Pengusaha Sebut Kontaminasi Radioaktif Udang Jadi Taruhan Masa Depan Industri

1 hour ago 1

loading...

Persoalan kontaminasi radioaktif Cesium-137 (Cs-137) pada produk udang Indonesia kembali menghantui industri perikanan nasional. FOTO/dok.SindoNews

JAKARTA - Persoalan kontaminasi radioaktif Cesium-137 (Cs-137) pada produk udang Indonesia kembali menghantui industri perikanan nasional. Kasus ini mencuat sejak U.S. Food and Drug Administration (FDA) pada 14 Agustus 2025 mengeluarkan import alert terhadap PT Bahari Makmur Sejati (BMS), salah satu pengolah dan eksportir udang terbesar di Indonesia dengan fasilitas di Cikande, Serang, Banten.

Di sisi lain, keputusan pemerintah untuk melepaskan kembali kontainer produk udang BMS ke pasar domestik menimbulkan kegelisahan baru. Ketua Petambak Muda Indonesia (PMI), Rizky Darmawan, menilai langkah ini harus disertai transparansi penuh. "Tes pengujian harus terbuka dan kuantitatif," ujar Rizky, dalam pernyataannya, Senin (22/9).

Baca Juga: Udang Asal Indonesia Disebut Mengandung Radioaktif Nuklir, AS Beri Peringatan

Menurut Rizky, jika pemerintah yakin produk tersebut aman, hasil pengujian seharusnya dipublikasikan secara resmi agar dapat meyakinkan pasar, termasuk FDA. Tanpa transparansi, pelepasan kontainer justru berisiko memicu ketakutan di pasar ekspor maupun domestik.

- _TUGAS WAJIB 1_:
Format entri sebagai daftar bernomor tanpa baris kosong, mulai dari awal entri sampai dengan baris yang memuat "will click(x=581, y=30).".
Entri berikut sama sekali tidak berhubungan dengan teks di atas.

- _ENTRI TERSEDIA_:
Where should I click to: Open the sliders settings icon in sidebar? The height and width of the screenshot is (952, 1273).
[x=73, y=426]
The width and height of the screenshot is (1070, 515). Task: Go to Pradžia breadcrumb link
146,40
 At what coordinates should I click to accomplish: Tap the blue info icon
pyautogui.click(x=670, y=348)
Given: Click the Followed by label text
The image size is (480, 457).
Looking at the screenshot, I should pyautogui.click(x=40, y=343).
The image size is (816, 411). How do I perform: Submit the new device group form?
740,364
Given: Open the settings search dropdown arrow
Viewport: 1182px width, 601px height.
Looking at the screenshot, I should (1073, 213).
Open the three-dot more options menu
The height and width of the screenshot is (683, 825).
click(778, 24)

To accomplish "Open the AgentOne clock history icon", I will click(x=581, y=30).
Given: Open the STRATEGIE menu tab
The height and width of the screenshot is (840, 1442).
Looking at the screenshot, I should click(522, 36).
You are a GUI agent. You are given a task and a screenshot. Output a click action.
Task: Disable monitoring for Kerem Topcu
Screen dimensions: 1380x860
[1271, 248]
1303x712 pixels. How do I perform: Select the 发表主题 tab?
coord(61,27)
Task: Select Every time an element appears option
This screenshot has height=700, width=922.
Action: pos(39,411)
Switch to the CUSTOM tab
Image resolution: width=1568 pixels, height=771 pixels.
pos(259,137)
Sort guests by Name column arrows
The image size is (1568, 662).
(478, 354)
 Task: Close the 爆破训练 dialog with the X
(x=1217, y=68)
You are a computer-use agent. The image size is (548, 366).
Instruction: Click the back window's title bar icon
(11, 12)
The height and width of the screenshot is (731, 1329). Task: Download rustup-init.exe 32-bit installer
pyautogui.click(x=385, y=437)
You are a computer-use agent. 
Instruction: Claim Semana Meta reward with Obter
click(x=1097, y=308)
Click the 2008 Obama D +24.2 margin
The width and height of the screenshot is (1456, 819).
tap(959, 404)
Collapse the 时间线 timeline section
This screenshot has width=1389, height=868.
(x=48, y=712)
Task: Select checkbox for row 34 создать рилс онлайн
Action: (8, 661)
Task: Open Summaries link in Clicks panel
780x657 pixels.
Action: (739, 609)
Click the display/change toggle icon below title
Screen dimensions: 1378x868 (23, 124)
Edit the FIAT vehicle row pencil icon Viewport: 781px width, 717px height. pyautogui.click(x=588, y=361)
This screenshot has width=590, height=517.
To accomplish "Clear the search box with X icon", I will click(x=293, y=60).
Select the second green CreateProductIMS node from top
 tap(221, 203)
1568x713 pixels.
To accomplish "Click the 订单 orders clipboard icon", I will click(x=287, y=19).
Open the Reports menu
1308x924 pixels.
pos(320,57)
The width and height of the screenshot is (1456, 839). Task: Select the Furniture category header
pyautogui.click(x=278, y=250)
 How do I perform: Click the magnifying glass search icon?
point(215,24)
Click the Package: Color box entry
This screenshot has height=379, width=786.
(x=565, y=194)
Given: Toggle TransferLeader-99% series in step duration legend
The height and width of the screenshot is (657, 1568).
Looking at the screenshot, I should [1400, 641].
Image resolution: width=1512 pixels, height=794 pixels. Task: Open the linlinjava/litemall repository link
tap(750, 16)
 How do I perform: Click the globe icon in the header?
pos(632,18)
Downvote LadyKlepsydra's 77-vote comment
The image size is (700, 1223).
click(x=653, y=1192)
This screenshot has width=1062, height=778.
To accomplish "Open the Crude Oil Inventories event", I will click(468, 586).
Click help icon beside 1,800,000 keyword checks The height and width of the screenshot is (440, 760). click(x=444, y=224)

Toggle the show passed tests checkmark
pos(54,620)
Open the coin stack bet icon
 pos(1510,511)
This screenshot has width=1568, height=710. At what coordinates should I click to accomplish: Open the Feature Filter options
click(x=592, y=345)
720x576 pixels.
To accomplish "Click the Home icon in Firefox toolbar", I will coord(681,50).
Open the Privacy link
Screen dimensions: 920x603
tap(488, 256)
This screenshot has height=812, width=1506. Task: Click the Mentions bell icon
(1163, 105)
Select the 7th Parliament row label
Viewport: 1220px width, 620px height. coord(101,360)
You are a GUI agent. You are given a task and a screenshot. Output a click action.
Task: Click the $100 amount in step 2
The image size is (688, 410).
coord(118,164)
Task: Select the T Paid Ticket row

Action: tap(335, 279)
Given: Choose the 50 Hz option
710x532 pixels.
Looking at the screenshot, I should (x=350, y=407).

- _TUGAS WAJIB 2_:
Menurut teks tentang kontaminasi radioaktif udang, kapan FDA mengeluarkan import alert terhadap PT Bahari Makmur Sejati?

- _JAWABAN LATIHAN 1_:
1. Where should I click to: Open the sliders settings icon in sidebar? The height and width of the screenshot is (952, 1273).
2. [x=73, y=426]
3. The width and height of the screenshot is (1070, 515). Task: Go to Pradžia breadcrumb link
4. 146,40
5.  At what coordinates should I click to accomplish: Tap the blue info icon
6. pyautogui.click(x=670, y=348)
7. Given: Click the Followed by label text
8. The image size is (480, 457).
9. Looking at the screenshot, I should pyautogui.click(x=40, y=343).
10. The image size is (816, 411). How do I perform: Submit the new device group form?
11. 740,364
12. Given: Open the settings search dropdown arrow
13. Viewport: 1182px width, 601px height.
14. Looking at the screenshot, I should (1073, 213).
15. Open the three-dot more options menu
16. The height and width of the screenshot is (683, 825).
17. click(778, 24)
18. To accomplish "Open the AgentOne clock history icon", I will click(x=581, y=30).

- _JAWABAN LATIHAN 2_:
Pada 14 Agustus 2025.